Knight Community Information Challenge Assessment


The Knight Community Information Challenge (KCIC) is a five-year, $24 million initiative to encourage community and place-based foundations to play leading roles in addressing the local information needs of their communities.


Key Questions

· To what extent have community and place-based foundations become increasingly aware of and involved in addressing information needs in their communities?

· To what extent have the individual projects supported through the matching-grant Knight Community Information Challenge created more informed and engaged communities?

Approach: The evaluation findings draw on information from online surveys, website analytics and stakeholder interviews of community and place-based foundations leaders, Knight Community Information Challenge applicants, grantee institutional partners, community members and Knight Foundation staff.

Assessment Partner: FSG



• Field Momentum – Two-thirds of grantees funded in 2008 and 2009 report their boards increased support for community information needs. Findings show 57% of grantees funded information projects beyond their original Knight Community Information Challenge grant, totaling $14.8m in 2010. However, nearly half of the grantees about to transition to post-Knight matching funding felt uncertain about their future financial contributions to information projects.

• Perceived Effectiveness of Knight Activities – the majority of grantees report that Knight funding has been “very influential” in their foundation’s decision to address information needs. The Media Learning Seminar hosted by Knight is viewed as a major catalyst for foundation interest and engagement in addressing information.

• Project Outcomes and Reach – many grantees are still in the early stages of their project; over a third of Round 1 and Round 2 grantees have projects that are in their first year of launch. Some grantees have demonstrated evidence of increased civic engagement, promoted greater local media coverage and helped catalyze public policy shifts through their efforts.

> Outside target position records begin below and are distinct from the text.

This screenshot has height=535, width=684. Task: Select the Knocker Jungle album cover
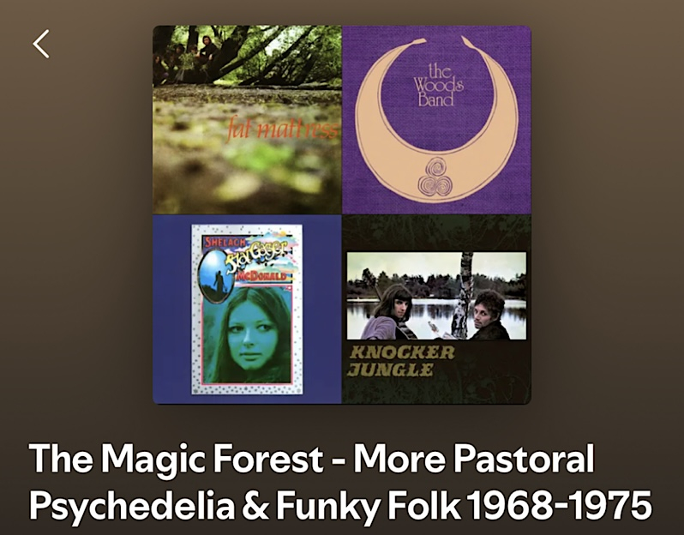coord(436,310)
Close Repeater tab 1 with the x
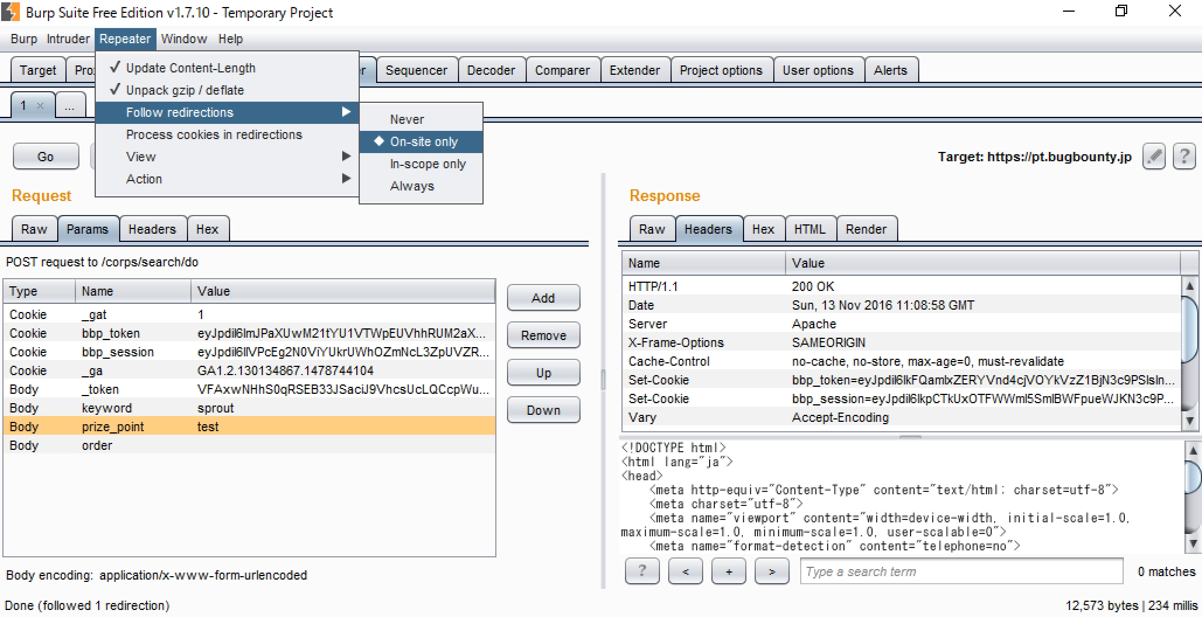This screenshot has height=617, width=1202. [x=40, y=106]
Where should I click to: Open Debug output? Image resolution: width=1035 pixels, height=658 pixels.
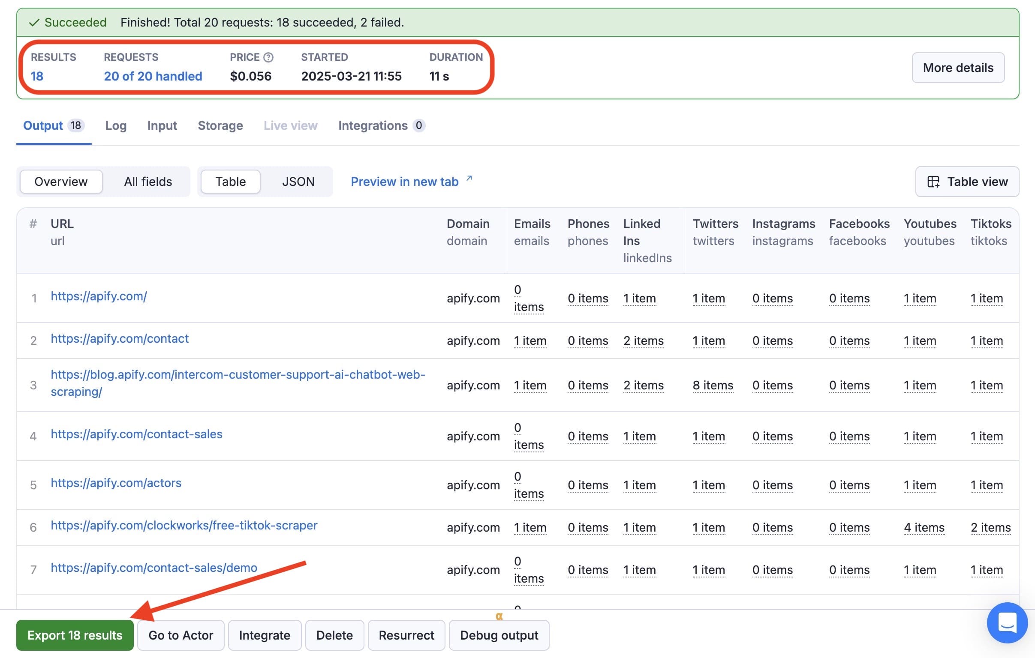pyautogui.click(x=499, y=635)
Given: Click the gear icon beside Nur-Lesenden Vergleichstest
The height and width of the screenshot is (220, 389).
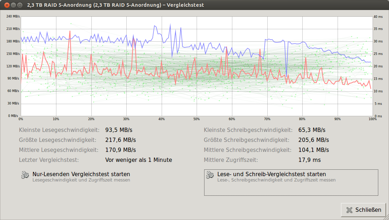Looking at the screenshot, I should pos(25,175).
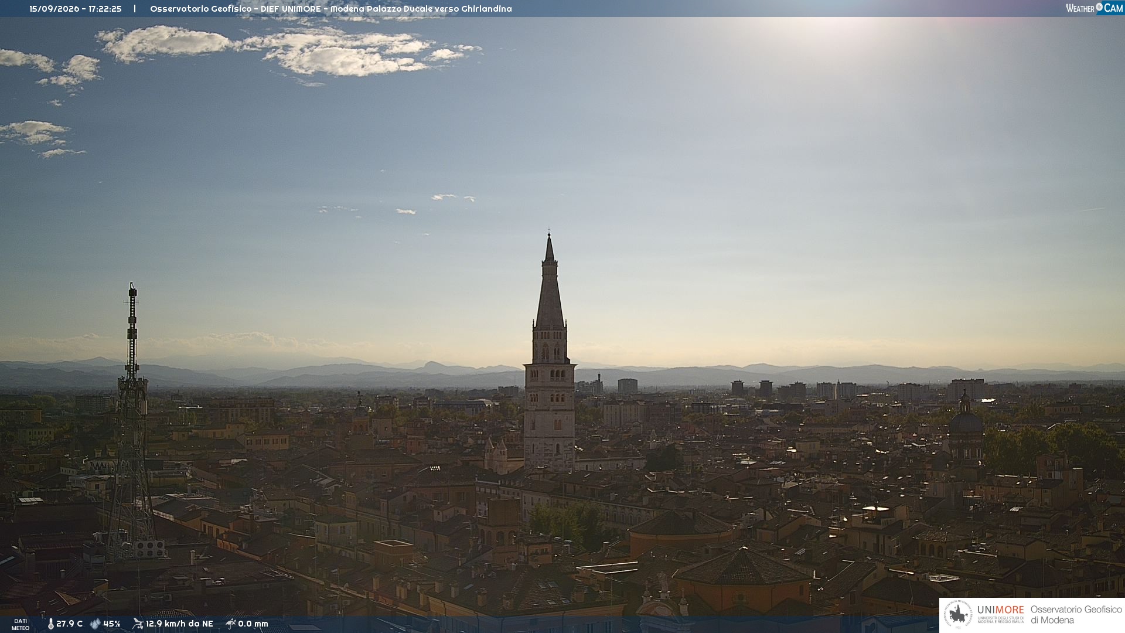
Task: Click the rain umbrella precipitation icon
Action: (x=231, y=624)
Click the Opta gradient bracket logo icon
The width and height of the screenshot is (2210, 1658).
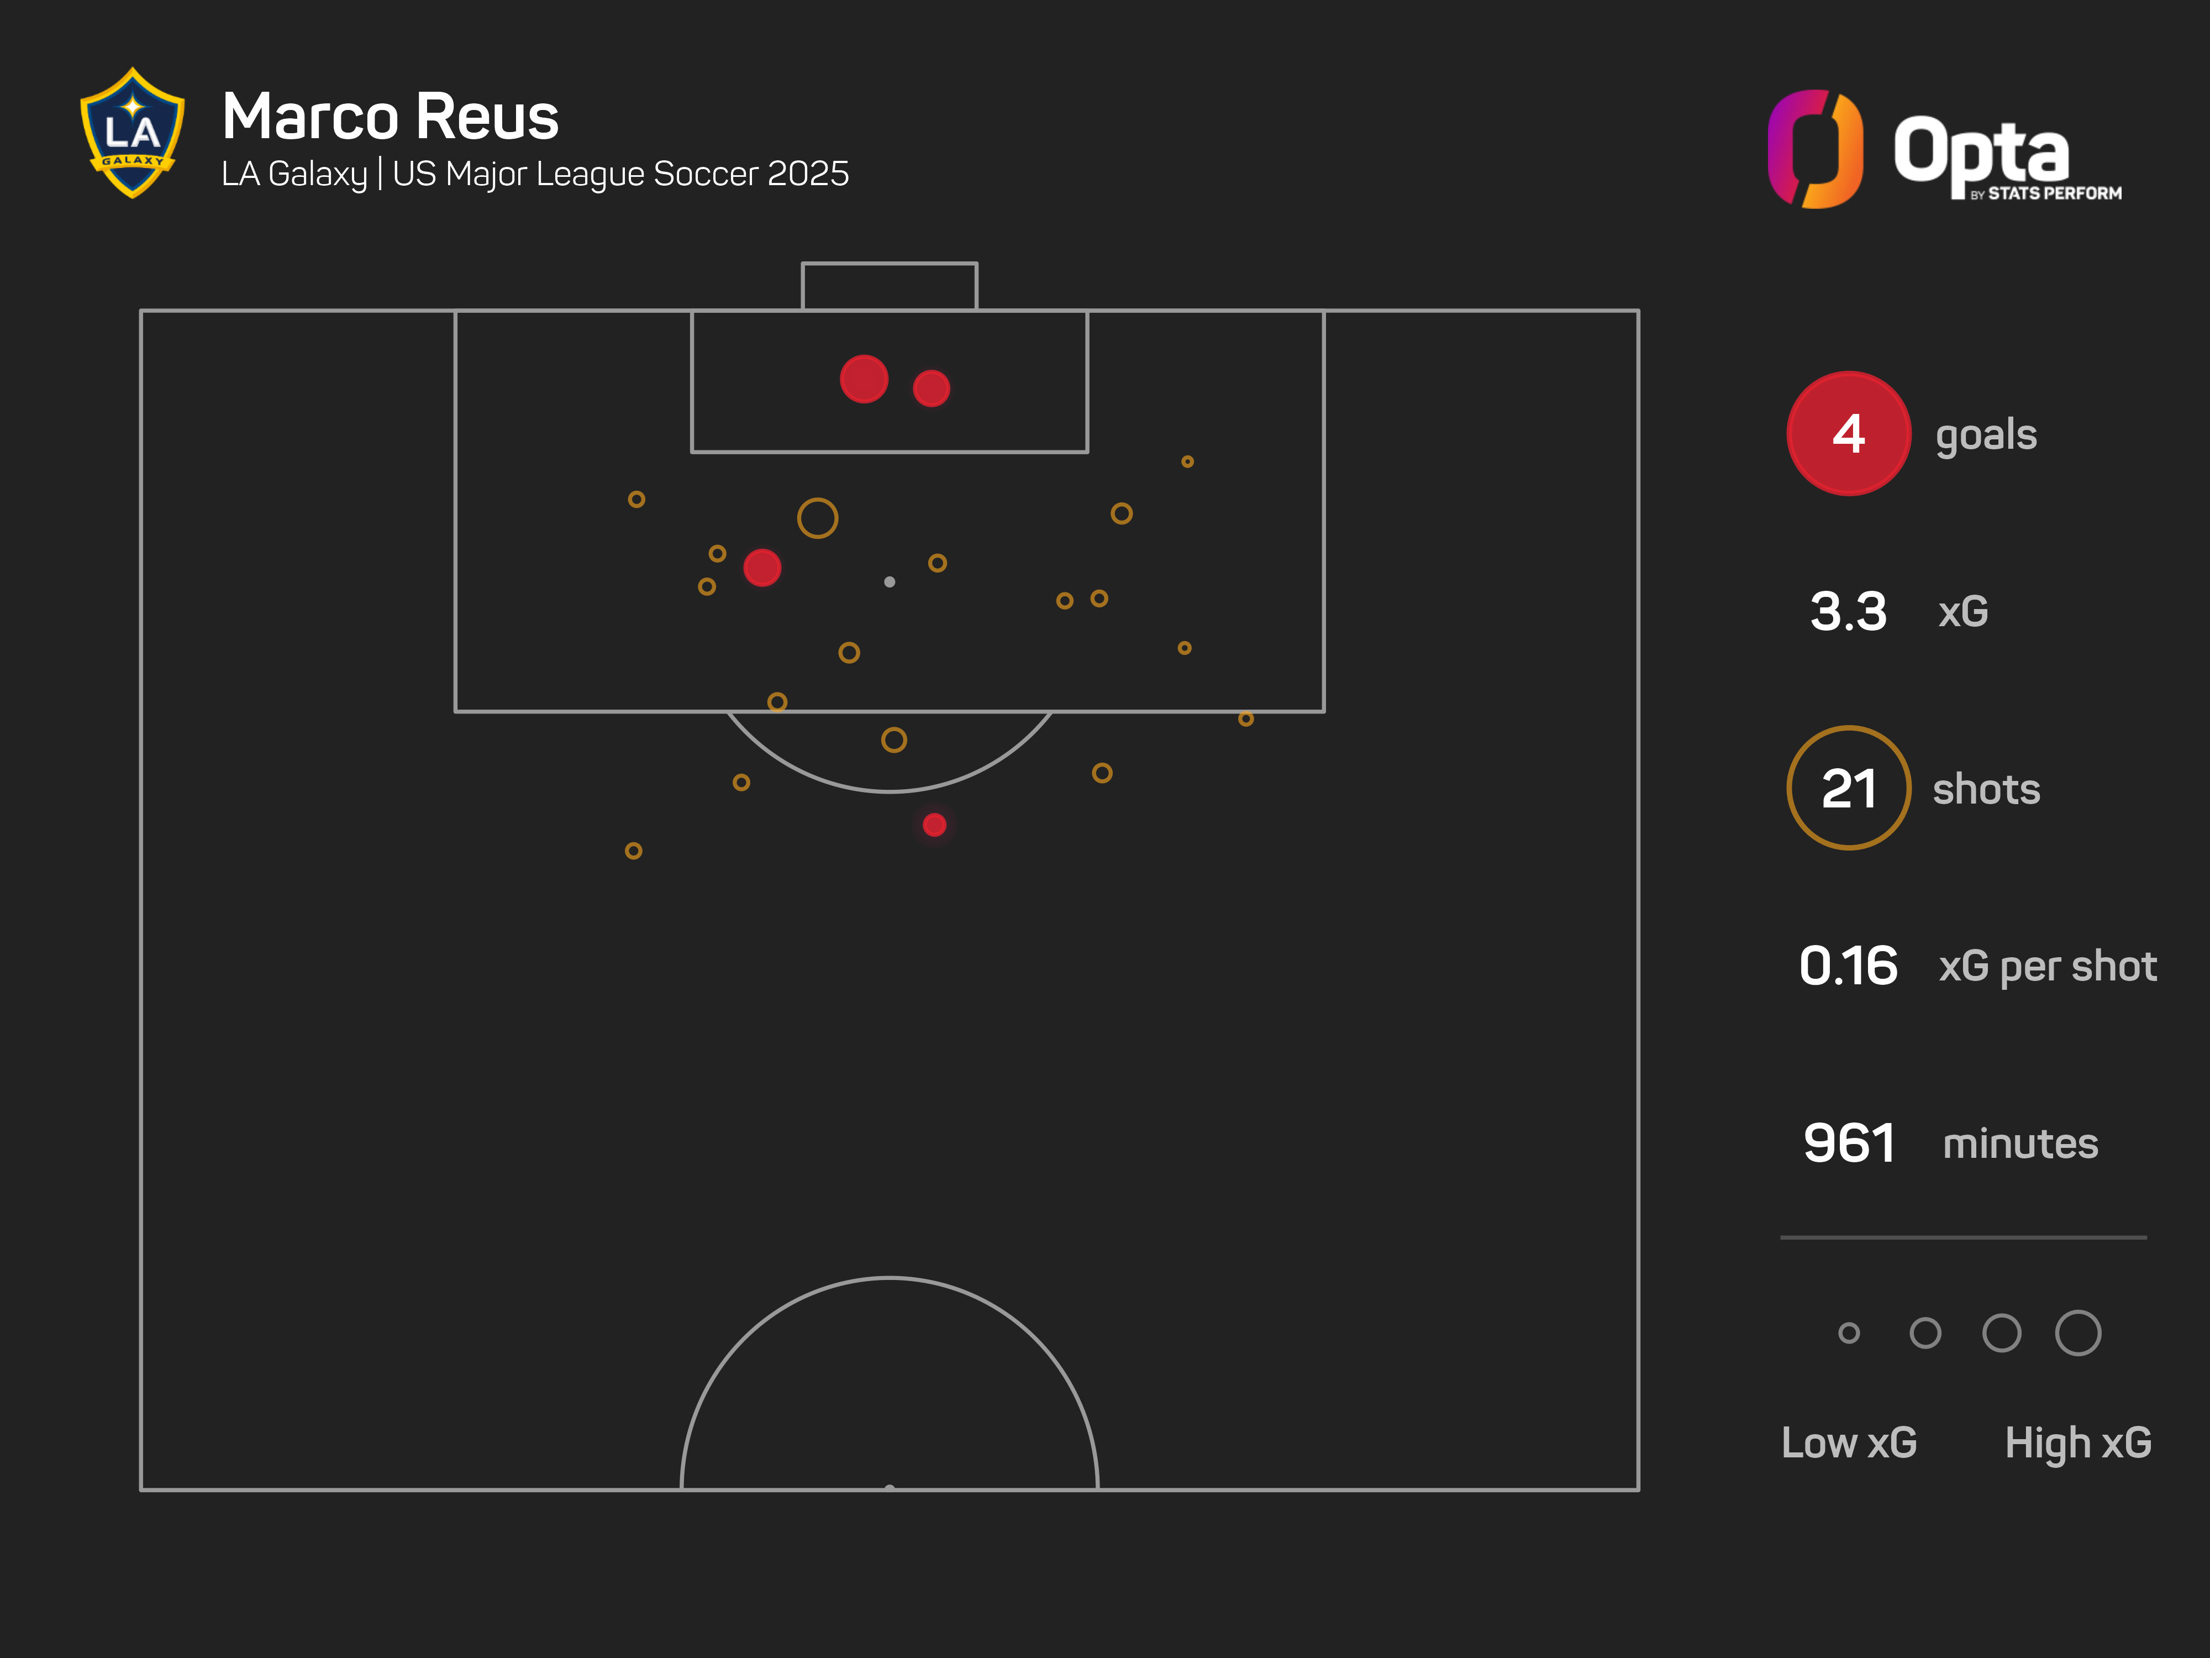tap(1814, 150)
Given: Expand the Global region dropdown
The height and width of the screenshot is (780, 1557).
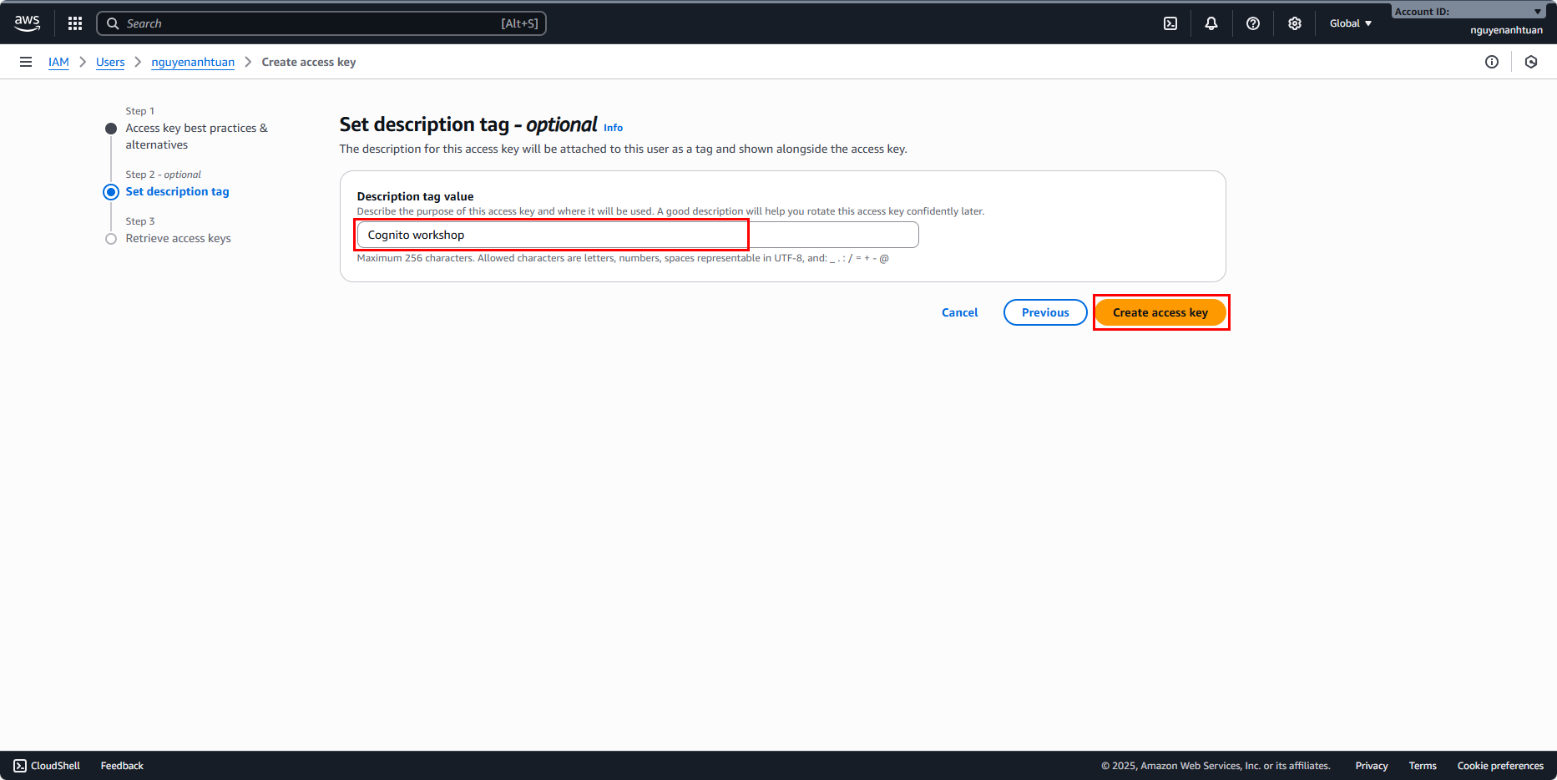Looking at the screenshot, I should tap(1350, 23).
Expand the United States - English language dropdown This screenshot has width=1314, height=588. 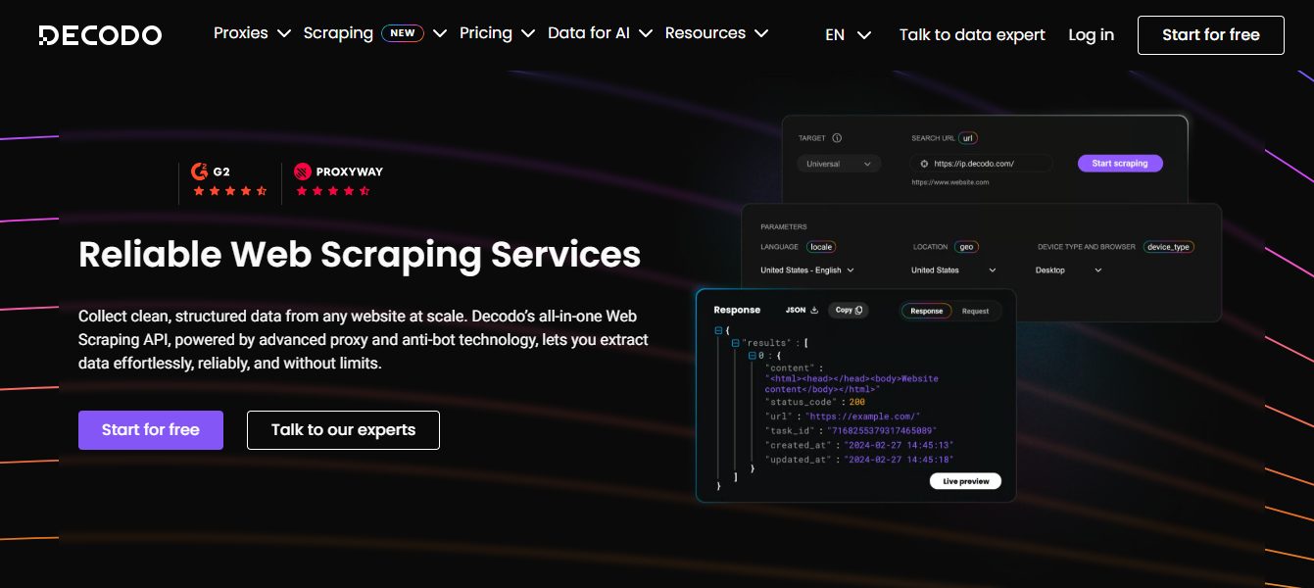[807, 270]
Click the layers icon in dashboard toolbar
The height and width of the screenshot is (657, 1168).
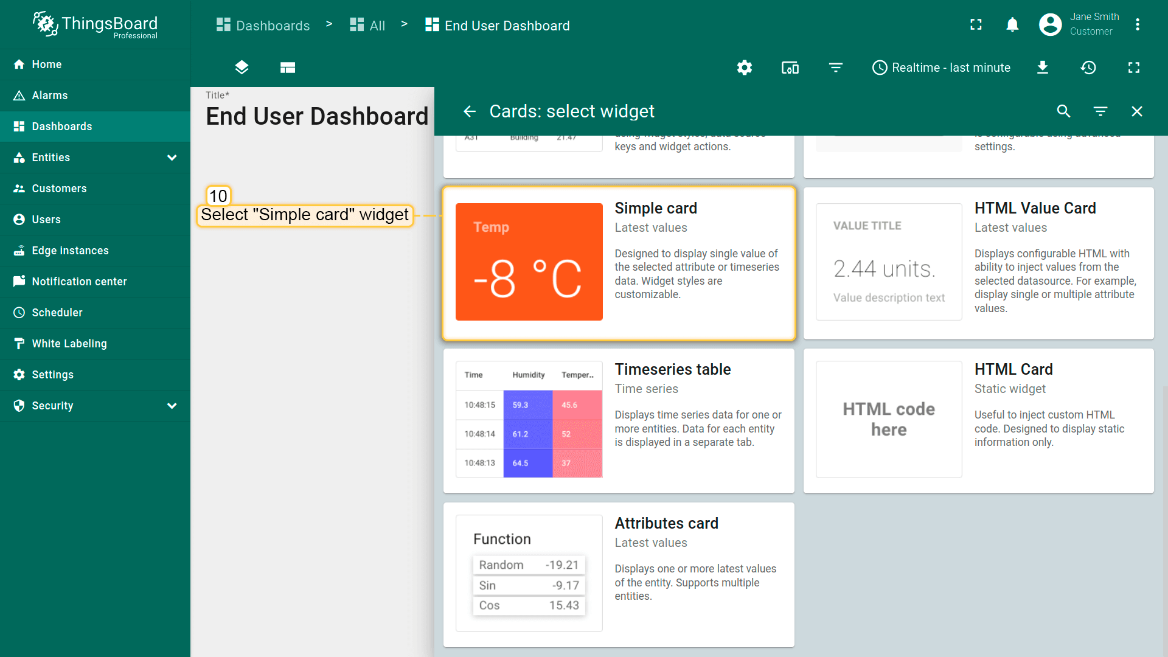[x=242, y=68]
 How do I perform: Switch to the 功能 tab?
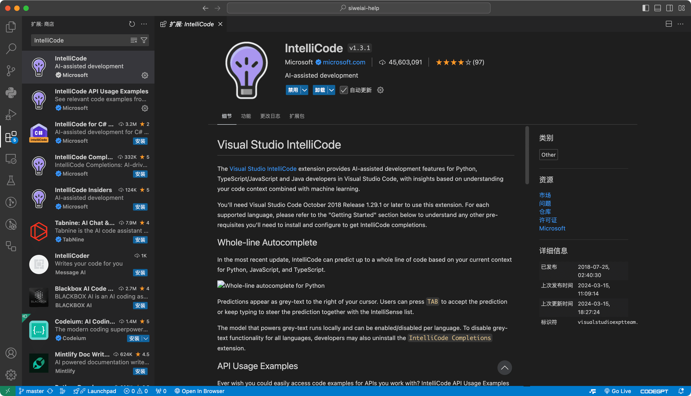coord(246,116)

· Local Foundation Involvement: Community and place-based foundations are committing significant financial resources to address information needs beyond the Knight Community Information Challenge and are building their capacity to manage these projects.

· Unique Leadership Role: Through their work in information and media, community and place-based foundations are forging out a unique leadership role for their foundation.

· Leveraging Partners: Foundations are attracting considerable outside support from funders and sponsors, and are aligning the necessary partnerships and expertise to address their own capacity gaps to support information and media projects.

The report contains a quick, five-step process for a foundation to address information needs in their own community:

1. Map the information ecosystem to determine the community information needs.

2. Identify ways the foundation can address community information needs through its ongoing work.

3. Use the foundation’s role as a community leader to improve the information ecosystem.

4. Determine what outside resources are available that could be used to address community information needs.

5. Review models emerging from the Knight Community Information Challenge and identify projects that could be replicated.